What the task asks |
Starting at the line that contains "Where should I click to: Go" and stopping after the line that contains "click(x=282, y=178)", copy out the data with "sidebar" swapped for "side panel" and everything else left unchanged.

(Stored entries)
──────────
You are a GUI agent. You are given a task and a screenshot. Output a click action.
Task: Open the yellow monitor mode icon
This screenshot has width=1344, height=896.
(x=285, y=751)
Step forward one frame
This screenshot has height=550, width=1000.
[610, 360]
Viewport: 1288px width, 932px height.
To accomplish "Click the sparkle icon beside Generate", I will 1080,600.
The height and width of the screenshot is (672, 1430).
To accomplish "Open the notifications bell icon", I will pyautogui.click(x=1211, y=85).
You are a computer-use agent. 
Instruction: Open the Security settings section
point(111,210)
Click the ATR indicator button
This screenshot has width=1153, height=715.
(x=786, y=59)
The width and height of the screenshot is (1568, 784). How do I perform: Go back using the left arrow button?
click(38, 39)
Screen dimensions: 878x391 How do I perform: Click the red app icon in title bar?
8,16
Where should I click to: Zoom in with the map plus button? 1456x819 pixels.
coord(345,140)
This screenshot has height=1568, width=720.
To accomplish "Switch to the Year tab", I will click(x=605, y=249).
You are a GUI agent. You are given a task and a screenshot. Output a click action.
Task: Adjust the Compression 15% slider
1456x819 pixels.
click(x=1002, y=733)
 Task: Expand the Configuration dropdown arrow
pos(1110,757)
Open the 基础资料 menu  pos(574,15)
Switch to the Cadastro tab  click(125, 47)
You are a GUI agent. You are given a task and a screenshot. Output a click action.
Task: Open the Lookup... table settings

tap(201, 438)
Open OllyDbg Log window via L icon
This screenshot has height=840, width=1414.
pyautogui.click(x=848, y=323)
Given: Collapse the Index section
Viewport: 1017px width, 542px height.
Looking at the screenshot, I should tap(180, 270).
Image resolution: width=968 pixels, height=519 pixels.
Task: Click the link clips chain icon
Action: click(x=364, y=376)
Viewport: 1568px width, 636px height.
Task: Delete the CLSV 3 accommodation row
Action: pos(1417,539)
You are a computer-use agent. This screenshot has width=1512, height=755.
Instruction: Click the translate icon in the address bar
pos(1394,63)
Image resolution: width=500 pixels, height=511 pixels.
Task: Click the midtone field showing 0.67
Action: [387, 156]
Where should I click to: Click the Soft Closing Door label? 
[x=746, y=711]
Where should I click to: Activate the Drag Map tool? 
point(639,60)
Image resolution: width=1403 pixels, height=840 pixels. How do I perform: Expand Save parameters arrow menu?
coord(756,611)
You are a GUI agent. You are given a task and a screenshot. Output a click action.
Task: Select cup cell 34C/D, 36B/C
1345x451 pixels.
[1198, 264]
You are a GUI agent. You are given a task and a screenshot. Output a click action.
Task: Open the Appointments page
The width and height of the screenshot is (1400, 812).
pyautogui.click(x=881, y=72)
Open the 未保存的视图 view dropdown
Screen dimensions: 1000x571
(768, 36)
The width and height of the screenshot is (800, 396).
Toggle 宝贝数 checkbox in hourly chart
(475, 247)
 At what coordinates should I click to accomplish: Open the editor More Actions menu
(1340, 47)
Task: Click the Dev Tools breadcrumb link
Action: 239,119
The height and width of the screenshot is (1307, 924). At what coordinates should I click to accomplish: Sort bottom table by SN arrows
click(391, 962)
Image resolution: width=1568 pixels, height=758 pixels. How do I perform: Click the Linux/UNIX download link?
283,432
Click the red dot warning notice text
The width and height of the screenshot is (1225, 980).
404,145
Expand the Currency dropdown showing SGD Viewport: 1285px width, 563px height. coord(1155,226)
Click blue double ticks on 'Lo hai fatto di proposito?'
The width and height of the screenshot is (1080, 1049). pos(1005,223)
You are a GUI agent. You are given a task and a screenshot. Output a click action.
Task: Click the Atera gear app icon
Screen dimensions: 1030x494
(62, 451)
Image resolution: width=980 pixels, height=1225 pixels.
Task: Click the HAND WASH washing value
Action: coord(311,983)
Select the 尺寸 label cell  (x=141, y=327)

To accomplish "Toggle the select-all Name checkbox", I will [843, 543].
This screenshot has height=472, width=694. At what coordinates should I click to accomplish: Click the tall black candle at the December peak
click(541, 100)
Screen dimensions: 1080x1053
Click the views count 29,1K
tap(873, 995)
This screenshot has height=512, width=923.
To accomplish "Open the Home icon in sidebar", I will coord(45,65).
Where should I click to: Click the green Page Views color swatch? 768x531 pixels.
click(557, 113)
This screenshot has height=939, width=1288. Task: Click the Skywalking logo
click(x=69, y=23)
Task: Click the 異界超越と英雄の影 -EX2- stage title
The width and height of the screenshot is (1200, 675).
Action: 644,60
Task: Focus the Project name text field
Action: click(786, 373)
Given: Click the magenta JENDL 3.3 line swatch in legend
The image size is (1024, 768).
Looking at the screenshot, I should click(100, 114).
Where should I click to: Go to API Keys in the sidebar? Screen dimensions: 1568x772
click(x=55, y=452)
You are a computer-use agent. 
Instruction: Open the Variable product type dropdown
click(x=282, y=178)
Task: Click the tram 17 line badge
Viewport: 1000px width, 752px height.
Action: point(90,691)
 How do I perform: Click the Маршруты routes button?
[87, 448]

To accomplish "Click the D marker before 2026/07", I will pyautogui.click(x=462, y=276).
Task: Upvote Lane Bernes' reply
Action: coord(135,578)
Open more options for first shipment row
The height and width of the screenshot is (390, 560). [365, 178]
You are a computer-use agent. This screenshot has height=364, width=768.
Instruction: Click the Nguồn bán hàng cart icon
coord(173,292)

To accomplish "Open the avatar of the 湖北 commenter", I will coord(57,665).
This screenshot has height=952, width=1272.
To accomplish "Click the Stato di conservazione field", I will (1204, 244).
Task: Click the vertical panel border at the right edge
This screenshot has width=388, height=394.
──────────
Solution |
Where should I click to: Go to API Keys in the side panel? Screen dimensions: 1568x772
click(x=55, y=452)
You are a computer-use agent. 
Instruction: Open the Variable product type dropdown
click(x=282, y=178)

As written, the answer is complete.